The first service pack for Vista will be a heavyweightIf you think that Windows Vista was a fast operating system, then just wait for the first service pack. According to data released by Microsoft, Vista SP1 with weigh in at a maximum of 1.5 GB. As Windows Vista comes on both 32-bit and 64-bit flavors, the first service pack for the operating system will inherently follow the same pattern. In this context, the 64-bit version of Vista SP1 will be the heavyweight of the refresh with no less than 1.5 GB. However, the 32-bit variant of the service pack for Vista is not far behind with no less than 1 GB. These figures however are associated with the standalone installers for Vista SP1. The version of Vista Service Pack 1 that will be delivered for download through Windows Update and Windows Software Update Services (WSUS) will be approximately 50 MB.
"It's true that at first glance it will look like a lot is changing, and it's true that there are thousands of files being changed to varying degrees in Windows Vista SP1. However, the first measure of "size" most people will encounter will likely be the download of Windows Vista SP1 through Windows Update or Windows Server Update Services (WSUS), which we predict will be about 50 MB. The second measure of size will be the free disk space requirement for installing Windows Vista SP1, which is currently around 7 GB for the beta, although we will be working to bring this down for the final version as we optimize the servicing algorithms used," revealed Jon DeVaan, Senior Vice President of the Windows Core Operating System division at Microsoft.

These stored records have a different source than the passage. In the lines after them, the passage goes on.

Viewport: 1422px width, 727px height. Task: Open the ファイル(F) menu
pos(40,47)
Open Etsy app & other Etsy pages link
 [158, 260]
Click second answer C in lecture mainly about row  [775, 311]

Yes, that's right. The standalone installer for 32-bit Vista SP1 will require no less than 7 GB of free hard disk space. And of course that with the 64-bit version the requirements nearly double with no less than 12 GB of free space. Microsoft currently plans no less than three deployment scenarios for Vista SP1. Express, Standalone, and Slipstream. The Express version will be the 50 MB download delivered over Windows Update and WSUS for a specific machine. The Standalone package is designed to be implemented on computers with limited Internet connectivity.
"The download size is larger than the express package, but customers can apply a single package to any Windows Vista version and language combination (within a platform). Distribution tools like System Center Configuration Manager 2007 use stand-alone packages to deploy Windows Vista SP1," explained Microsoft's Brandon LeBlanc.

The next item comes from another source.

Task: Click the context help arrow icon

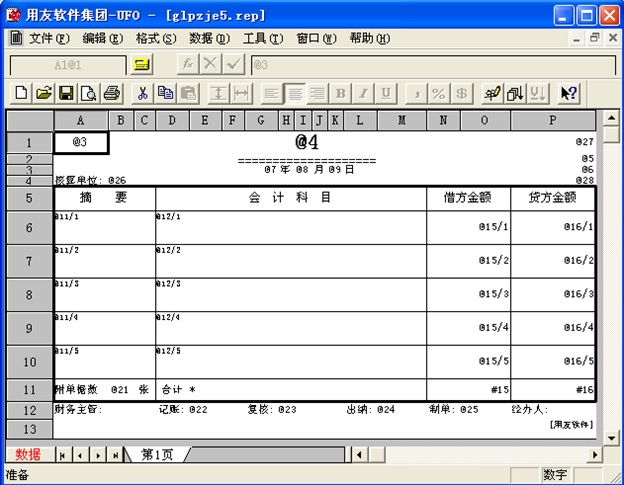Action: pos(568,93)
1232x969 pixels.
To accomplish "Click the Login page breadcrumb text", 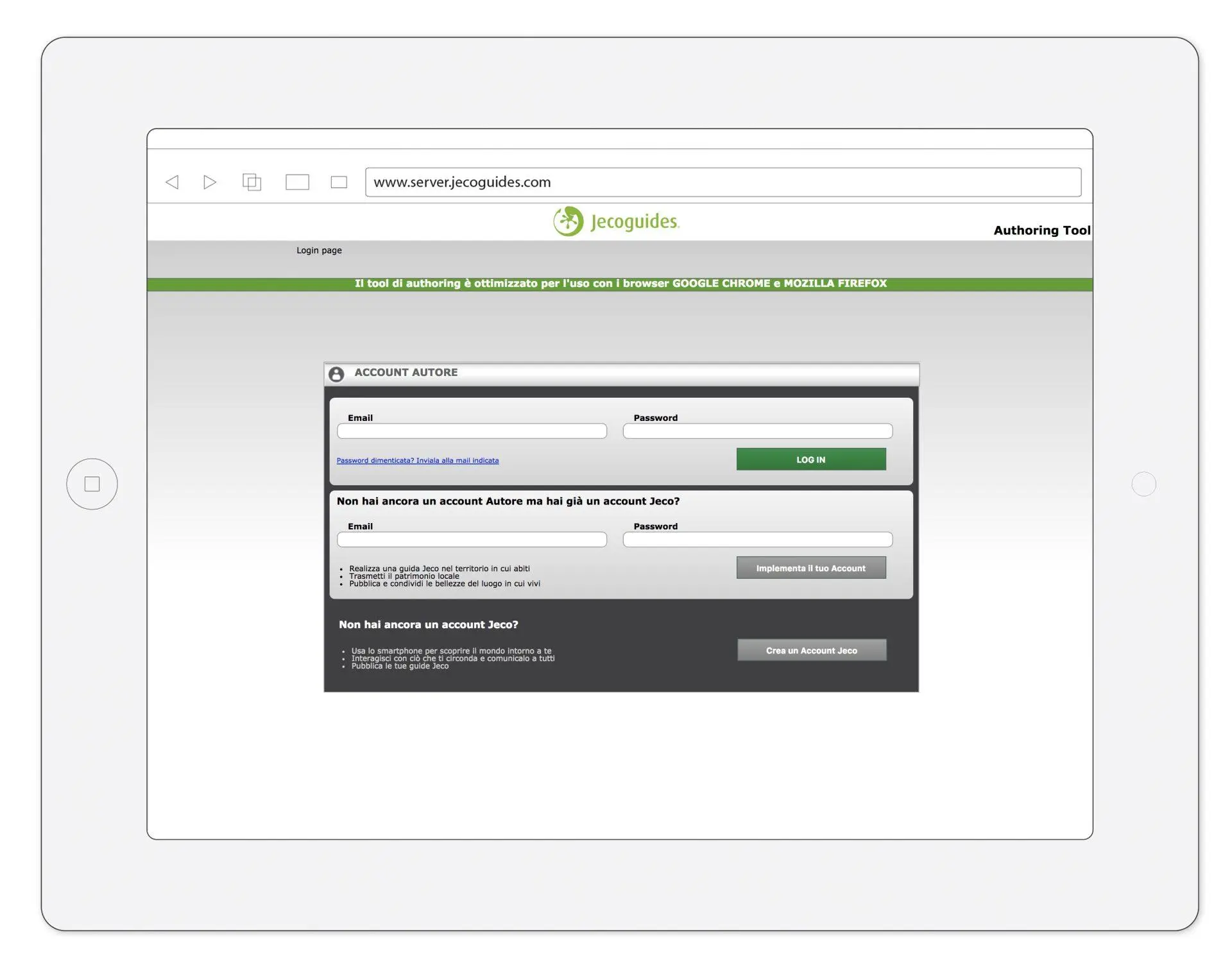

And of course, the Slipstream Vista SP1 delivery model is essentially a media with the refresh addressed at corporate environments. Via the Slipstream version, users will be able either to upgrade the existing Vista operating systems or deploy the service pack on top of existing installations. "Availability will be limited. Microsoft will update Windows Vista retail media with Windows Vista SP1 slipstream media in the future. Slipstream media will also be available to Volume Licensing customers," LeBlanc added.
Windows Vista SP1 is currently planned for general availability in the first quarter of 2008, most probably following the late February launch of Windows Server 2008, formerly codenamed Longhorn.